* **Exercise requirements**:
A – In two sentences, summarize the plow forum thread.
B – In the plow forum thread, how many tries did tapping the right arrow on the controller take before it would work?
C – Reproduce word for word the stretch of the plow forum thread from "# Meyer plow" through "(May 2, 2007)".

* **Excerpted text**:
__________

# Meyer plow gets stuck in the angle left position



## fartbox333 (Nov 10, 2008)

My 9 ft meyer gets stuck in the angle left position. I used to just keep tapping the right arrow on the controller and it would work after 5 or 6 tries. If I push on something with the right side of the plow and hold the right arrow it usually works. It seems like last storm it was happening more often and not correcting itself as easy. Any ideas? It has fluid. It clicks when I press the controler in all directions. Could I have air in the system? Ice? Any suggestions would be appreciated. Thanks.


----------



## KGRlandscapeing (May 2, 2007)

fartbox333;1756067 said:


> My 9 ft meyer gets stuck in the angle left position. I used to just keep tapping the right arrow on the controller and it would work after 5 or 6 tries. If I push on something with the right side of the plow and hold the right arrow it usually works. It seems like last storm it was happening more often and not correcting itself as easy. Any ideas? It has fluid. It clicks when I press the controler in all directions. Could I have air in the system? Ice? Any suggestions would be appreciated. Thanks.

__________

* **Recorded information**:

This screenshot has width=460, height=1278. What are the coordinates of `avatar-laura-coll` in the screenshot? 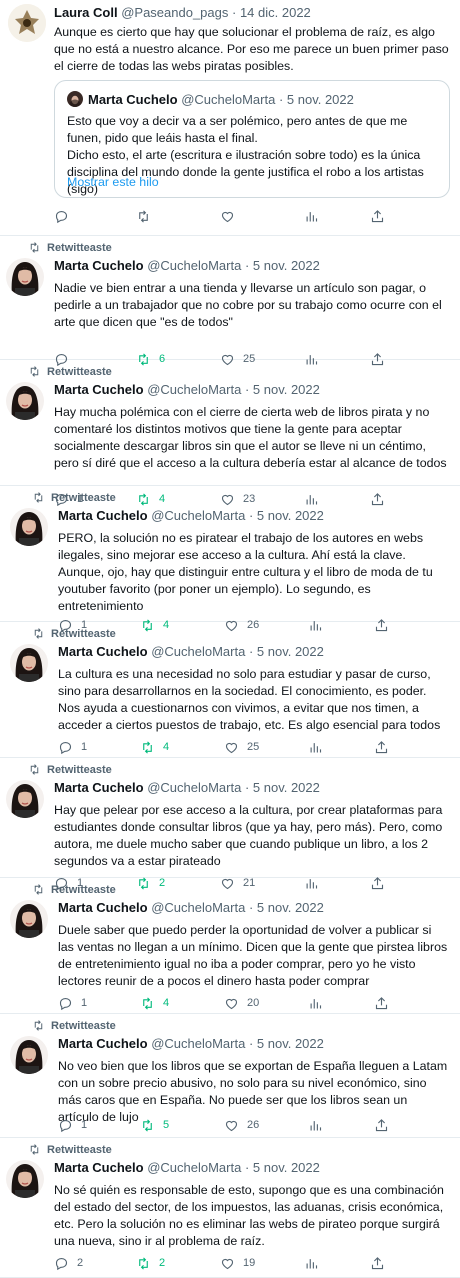 It's located at (27, 23).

__________

* **Results for each task**:
A – A poster's 9 ft Meyer plow gets stuck in the angle left position and usually frees up only after repeated taps of the right arrow or by pushing the plow's right side against something while holding the arrow. The problem got worse last storm, and the poster, noting that the system has fluid and clicks in all directions, asks whether air or ice could be the cause.

B – 5 or 6 tries.

C –
# Meyer plow gets stuck in the angle left position



## fartbox333 (Nov 10, 2008)

My 9 ft meyer gets stuck in the angle left position. I used to just keep tapping the right arrow on the controller and it would work after 5 or 6 tries. If I push on something with the right side of the plow and hold the right arrow it usually works. It seems like last storm it was happening more often and not correcting itself as easy. Any ideas? It has fluid. It clicks when I press the controler in all directions. Could I have air in the system? Ice? Any suggestions would be appreciated. Thanks.


----------



## KGRlandscapeing (May 2, 2007)